L'état de droit est au cœur de toute démocratie qui fonctionne, garantissant l'exercice du pouvoir dans les limites juridiques. Cependant, l'état de droit en Russie est devenu fragile sous la direction du président Vladimir Poutine. Depuis sa première fonctionnalité en 2000, il a consolidé le pouvoir par la suppression de l'opposition, de la manipulation constitutionnelle et de l'influence sur le pouvoir judiciaire et la législature, érodant l'indépendance des institutions juridiques. À mesure que les contrôles juridiques disparaissent, l'augmentation des inégalités et de la pauvreté deviennent caractéristiques de l'État russe, le fardeau incorporé sur ceux qui ont le moins de protection.
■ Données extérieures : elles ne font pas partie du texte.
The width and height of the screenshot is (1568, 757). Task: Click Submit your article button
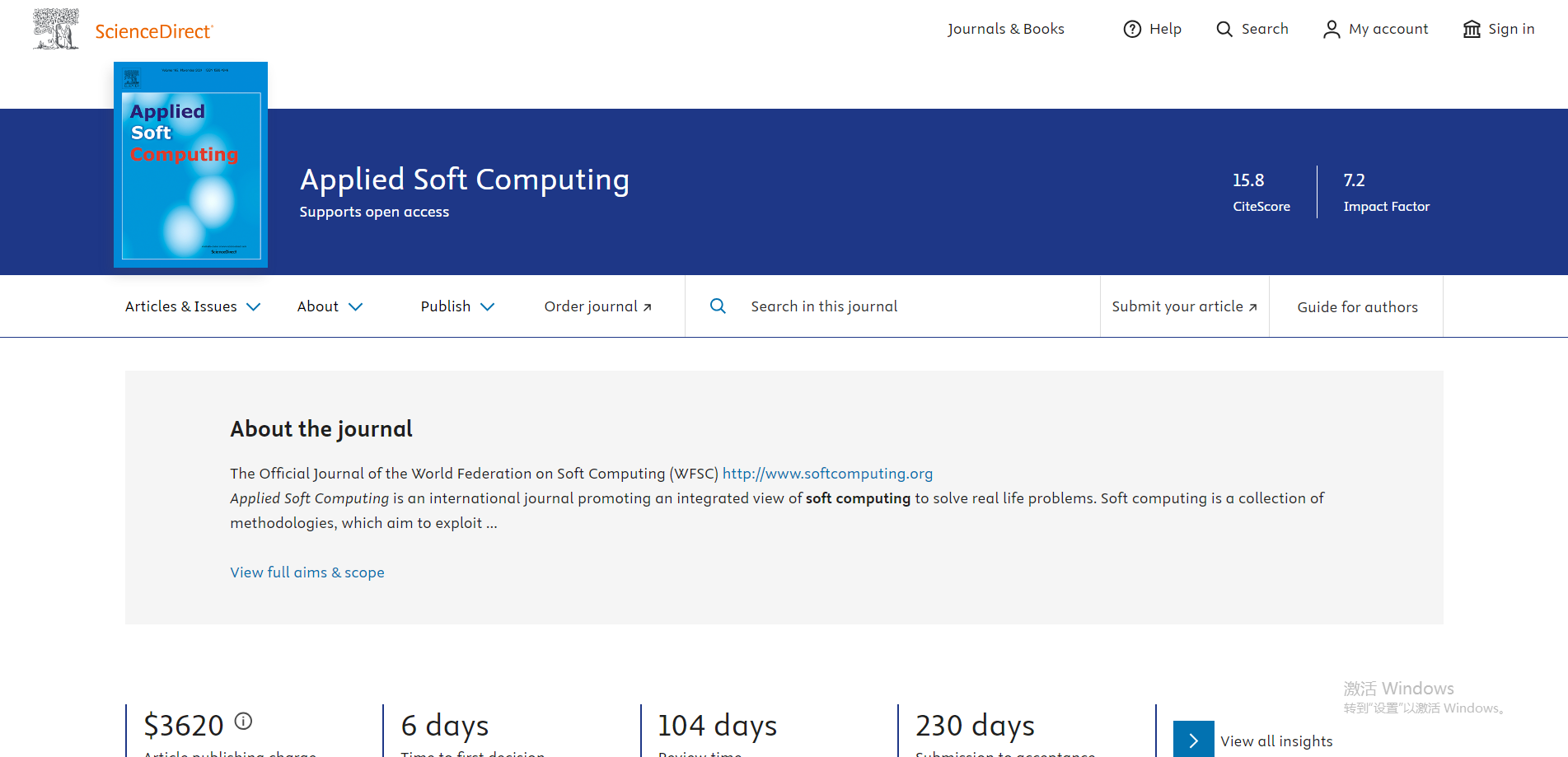point(1184,306)
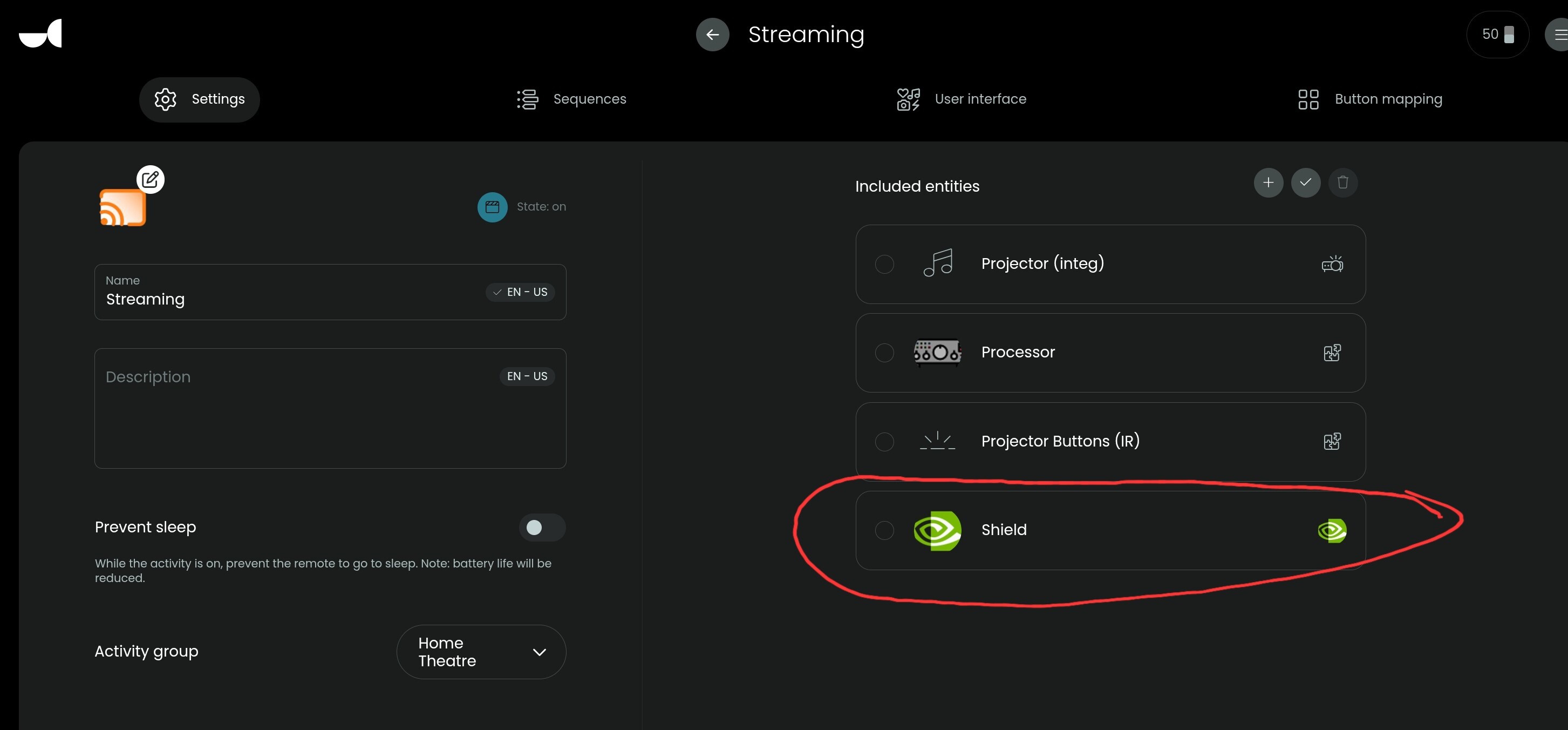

Cet article explore comment le système juridique de la Russie privilégie la fidélité à la justice, renforçant l'exclusion structurelle.
Séparation des pouvoirs en Russie
La Russie est un système politique autoritaire dirigé par le président Poutine, qui est resté parmi les rangs les plus élevés de l'autorité depuis sa première élection en mai 2000. Tout au long de ses années de gouvernement, il a remodelé l'équilibre des pouvoirs pour garantir sa domination et affaiblir les chèques institutionnels. En 2004, il a annoncé une étape de récentralisation, démantelant de nombreuses puissances régionales et mise en place de l'autorité politique sous le contrôle plus stricte du Kremlin. Selon le Carnegie Endowment for International Peace, ce changement a ancré une gouvernance centralisée et descendante enracinée dans la loyauté envers le président et dominée par les partis politiques alignés au Kremlin. Avec le contrôle des tribunaux, de la plupart des médias et de la branche législative, le Kremlin continue de réprimer les droits des citoyens au niveau national tout en adoptant des décisions de politique étrangère qui défient les normes internationales, érodant davantage l'état de droit.
L'émergence de mécanismes informels a permis à l'idéologie de l'État de façonner les interprétations juridiques et l'application, les directives non officielles traitées comme contraignantes par le système politique. À mesure que la transparence du gouvernement diminue, les règles informelles éclipsent le droit international et les dispositions constitutionnelles, affaiblissant le principe de l'égalité devant le droit. Cela sape l'impartialité nécessaire pour lutter contre la corruption, assurer une distribution équitable des ressources ou garantir des droits fondamentaux. La rupture de l'indépendance judiciaire laisse des groupes marginalisés sans recours juridique significatif et institutionnalise l'exclusion.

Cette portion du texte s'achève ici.